Le traitement de l’espace dans la tradition maghrébine se définit à partir de l’opposition : opposition entre l’intérieur et l’extérieur, la rue (ville) et la maison. Les films du corpus se situent essentiellement dans l’espace urbain où parfois la claustration est de rigueur. En ville, dans la société traditionnelle comme celle des Silences du palais,la claustration était de rigueur dans presque tous les milieux et l’enfermement était réservé même aux femmes des familles les plus riches. Dans le film de M. Tlatli, les citadines et les bourgeoises, à l’instar des “ femmes du peuple ” subissent également la réclusion. Le générique de ce film s’ouvre sur les images du personnage principal, Alia, en train de chanter, accompagnée d’un orchestre d’hommes. Dans la séquence suivante, on la voit monter dans une voiture avec son compagnon Lotfi et disparaître dans les rues de Tunis. Au début du film, la ville est connotée comme un espace d’ouverture et de liberté puisque la suite des événements nous apprend que la jeune femme y vit avec son compagnon, sans mariage. Le discours fluide de la ville se fait sur sa contrepartie, c’est-à-dire l’intérieur du palais avec ses isolements et ses désolations. La suite de la diégèse présuppose une position énonciative très marquée. Elle est insérée dans le flash-back, c’est-à-dire dans le parcours antérieur du personnage féminin. Ce flash-back, qui est constitué d’une “ juxtaposition filée” de plans, oriente la lecture en accolant une valeur positive au dehors. En effet, ‘“ la ville peut être le refuge des marginalisés, des célibataires soucieux d’indépendance, des femmes aussi, veuves, divorcées, trouvant dans la ville un moyen de subsister avec leurs enfants’ ‘ 283 ’ ‘ ’”. En Tunisie, le nombre des femmes chefs de famille dans les villes est assez important. N. Bouzid décrit avec justesse cette réalité dans son film Tunisiennes où Aïda, jeune femme divorcée, vit seule avec ses enfants. N. Bouzid montre également à quel point, dans ces grandes villes, les nouveaux habitants, et surtout les femmes seules à l’instar d’Aïda, perdent l’environnement sécurisant de la parenté.

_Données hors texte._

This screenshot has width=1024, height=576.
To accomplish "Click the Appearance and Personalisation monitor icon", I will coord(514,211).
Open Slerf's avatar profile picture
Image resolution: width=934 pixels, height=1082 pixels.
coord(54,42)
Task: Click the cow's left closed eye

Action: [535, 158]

Dans les films du corpus, l’espace urbain est composé de deux villes : la ville arabe, la “ médina ” et la ville moderne surnommée la ville “ française ”. Halfaouine est en fait un vieux quartier populaire situé dans la médina de Tunis. Il est le lieu d’une forme indirecte de critique sociale à plusieurs niveaux (moeurs, insuffisance de prise en compte par l’état des besoins sociaux, tensions que contiennent les rapports femmes-hommes, etc.), mais aussi d’une certaine manière Halfaouine est aussi un “ coup de chapeau ” à l’humour du peuple. L’humour est en fait à double sens car il semble un trait caractéristique du peuple, mais le cinéaste semble aussi l’utiliser et le considérer également comme un régulateur social. Sa mise en scène atténue les tensions et dans ce film elle atténue aussi la critique du cinéaste.

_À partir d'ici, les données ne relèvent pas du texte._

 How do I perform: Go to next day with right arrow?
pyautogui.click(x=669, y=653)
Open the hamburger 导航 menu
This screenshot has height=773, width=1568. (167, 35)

Dans Halfaouine et L’Homme de cendres, plusieurs plans sont de simples panoramiques ou travellings de la “ ville arabe ”. Le mouvement de la caméra est strictement descriptif sur un décor au sein duquel aucune action n’est menée. Les longues pauses descriptives de la ville ralentissent l’action principale. En littérature, l’exemple privilégié de cas de figure qu’est la pause reste ce que l’on appelle, précisément, la description ‘“ où un segment quelconque du discours narratif correspond à une durée diégétique nulle’ ‘ 284 ’ ‘ ”’. Dans le film de F. Boughedir, la deuxième séquence du film enclenche directement sur le générique qui se déroule sur un plan général inaugural de la médina et les inscriptions écrites (l’équipe de production et d’adaptation scénaristique) préparent le regard extérieur à se poser sur la communauté du quartier populaire Halfaouine et à suivre les événements de la fiction. Ces brusques changements temporel et spatial se font en l’absence de toute inscription. Après la première séquence du pré-générique qui se passe dans le hammam, le spectateur est propulsé brusquement dans l’espace du quartier de Halfaouine. Le passage du pré-générique (hammam/dedans) au générique (Halfaouine/dehors) repose sur une narration omnisciente et sur une vision panoptique et englobante. Le long panoramique, le travelling et les plongées du quartier de Halfaouine décrivent le début du récit. Autrement dit, les premières séquences annoncent déjà le régime de focalisation privilégié. Tantôt emphatique, notamment à l’intérieur de la maison et dans les ruelles de Halfaouine, tantôt parcimonieuse au hammam, la description d’un lieu est à la fois fragmentée et répétitive. Plus la description l’approfondit, plus elle fait de retours sur lui et le montre sous ses différentes facettes, et plus sa saisie devient difficile et ses connotations multiples. Le retour descriptif sur le même lieu le problématise et brouille le savoir qu’on a de lui. Donc la description suit rarement le sens d’une vectorisation linéaire, mais épouse plutôt un mouvement centrifuge.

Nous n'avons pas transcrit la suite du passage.